(MATERIAL PROVIDED Opens)

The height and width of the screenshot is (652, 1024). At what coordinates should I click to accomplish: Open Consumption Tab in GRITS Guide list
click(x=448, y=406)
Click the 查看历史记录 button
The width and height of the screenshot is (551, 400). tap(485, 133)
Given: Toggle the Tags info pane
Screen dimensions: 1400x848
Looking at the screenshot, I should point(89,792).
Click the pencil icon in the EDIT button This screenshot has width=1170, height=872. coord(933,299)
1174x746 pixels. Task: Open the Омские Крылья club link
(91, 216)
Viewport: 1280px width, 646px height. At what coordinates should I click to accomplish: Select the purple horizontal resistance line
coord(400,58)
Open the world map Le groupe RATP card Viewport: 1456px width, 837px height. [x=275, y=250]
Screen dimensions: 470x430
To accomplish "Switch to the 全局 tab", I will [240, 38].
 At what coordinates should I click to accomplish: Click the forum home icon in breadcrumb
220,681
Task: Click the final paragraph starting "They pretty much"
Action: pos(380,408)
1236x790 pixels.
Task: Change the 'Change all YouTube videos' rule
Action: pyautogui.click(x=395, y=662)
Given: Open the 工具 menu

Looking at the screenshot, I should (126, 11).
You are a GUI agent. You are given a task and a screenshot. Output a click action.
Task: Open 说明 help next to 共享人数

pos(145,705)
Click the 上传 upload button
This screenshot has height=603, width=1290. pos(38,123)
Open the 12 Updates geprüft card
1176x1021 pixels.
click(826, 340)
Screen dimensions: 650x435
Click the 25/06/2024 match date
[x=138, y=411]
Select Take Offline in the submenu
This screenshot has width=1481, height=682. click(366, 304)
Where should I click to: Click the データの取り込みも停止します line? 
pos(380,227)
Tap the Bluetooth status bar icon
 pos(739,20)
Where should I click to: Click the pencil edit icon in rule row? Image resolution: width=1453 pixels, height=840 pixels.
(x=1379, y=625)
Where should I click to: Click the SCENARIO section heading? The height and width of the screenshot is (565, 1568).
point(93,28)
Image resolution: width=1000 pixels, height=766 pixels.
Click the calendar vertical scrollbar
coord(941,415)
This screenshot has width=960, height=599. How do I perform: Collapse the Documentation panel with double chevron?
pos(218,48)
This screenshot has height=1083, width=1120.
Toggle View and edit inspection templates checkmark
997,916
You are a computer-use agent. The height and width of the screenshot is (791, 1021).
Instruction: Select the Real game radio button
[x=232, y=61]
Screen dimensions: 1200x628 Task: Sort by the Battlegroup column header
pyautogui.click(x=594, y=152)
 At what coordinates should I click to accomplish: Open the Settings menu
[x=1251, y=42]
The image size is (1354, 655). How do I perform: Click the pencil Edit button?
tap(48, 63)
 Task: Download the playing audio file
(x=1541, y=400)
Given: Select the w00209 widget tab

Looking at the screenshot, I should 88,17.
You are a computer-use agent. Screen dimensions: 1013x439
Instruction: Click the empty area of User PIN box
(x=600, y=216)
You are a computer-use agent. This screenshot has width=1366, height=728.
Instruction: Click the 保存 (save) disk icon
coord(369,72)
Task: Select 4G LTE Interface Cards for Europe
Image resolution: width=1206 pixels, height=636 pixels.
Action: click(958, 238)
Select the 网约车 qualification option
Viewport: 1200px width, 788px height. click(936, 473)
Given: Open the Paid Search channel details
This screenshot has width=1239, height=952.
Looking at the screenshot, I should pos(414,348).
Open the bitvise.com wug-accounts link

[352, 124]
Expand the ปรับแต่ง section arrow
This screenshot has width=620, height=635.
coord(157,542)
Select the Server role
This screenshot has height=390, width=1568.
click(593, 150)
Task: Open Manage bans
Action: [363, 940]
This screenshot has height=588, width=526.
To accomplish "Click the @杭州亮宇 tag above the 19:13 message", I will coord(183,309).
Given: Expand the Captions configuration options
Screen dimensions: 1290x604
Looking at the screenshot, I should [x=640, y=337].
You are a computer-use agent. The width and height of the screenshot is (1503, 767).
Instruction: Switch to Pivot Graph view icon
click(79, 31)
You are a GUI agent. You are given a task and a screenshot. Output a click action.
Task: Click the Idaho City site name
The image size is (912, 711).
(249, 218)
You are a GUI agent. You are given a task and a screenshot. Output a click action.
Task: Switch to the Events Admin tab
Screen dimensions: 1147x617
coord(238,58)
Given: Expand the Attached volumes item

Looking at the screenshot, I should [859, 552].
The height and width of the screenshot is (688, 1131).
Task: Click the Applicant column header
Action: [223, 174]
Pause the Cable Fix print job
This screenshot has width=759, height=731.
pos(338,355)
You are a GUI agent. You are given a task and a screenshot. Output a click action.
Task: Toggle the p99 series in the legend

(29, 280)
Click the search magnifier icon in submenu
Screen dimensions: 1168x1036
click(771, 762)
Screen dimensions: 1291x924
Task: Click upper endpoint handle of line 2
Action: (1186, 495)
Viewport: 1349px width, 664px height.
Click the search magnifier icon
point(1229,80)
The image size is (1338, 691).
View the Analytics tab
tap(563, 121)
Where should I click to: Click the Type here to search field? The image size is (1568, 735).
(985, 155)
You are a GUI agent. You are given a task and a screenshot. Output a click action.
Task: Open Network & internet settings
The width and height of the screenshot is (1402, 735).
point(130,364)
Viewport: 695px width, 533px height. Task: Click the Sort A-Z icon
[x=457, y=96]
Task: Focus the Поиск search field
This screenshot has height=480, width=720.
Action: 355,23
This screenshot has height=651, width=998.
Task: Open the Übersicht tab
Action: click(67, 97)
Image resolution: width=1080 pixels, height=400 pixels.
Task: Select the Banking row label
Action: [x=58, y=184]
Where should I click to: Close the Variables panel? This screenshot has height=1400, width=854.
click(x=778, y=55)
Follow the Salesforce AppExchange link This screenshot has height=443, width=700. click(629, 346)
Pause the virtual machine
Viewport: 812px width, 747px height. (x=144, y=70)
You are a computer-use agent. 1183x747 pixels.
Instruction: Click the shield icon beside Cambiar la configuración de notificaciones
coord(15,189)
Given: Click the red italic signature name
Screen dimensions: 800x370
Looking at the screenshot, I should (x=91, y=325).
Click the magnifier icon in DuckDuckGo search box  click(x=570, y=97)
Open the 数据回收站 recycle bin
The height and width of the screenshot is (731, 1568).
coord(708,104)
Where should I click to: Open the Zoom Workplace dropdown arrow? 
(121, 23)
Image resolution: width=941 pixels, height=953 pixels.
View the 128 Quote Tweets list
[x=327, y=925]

(MATERIAL PROVIDED Closes)

**EXERCISE**
Work out how many lines in the records above contain the word "name". State only that number.

**RESULT FOR THIS TASK**
2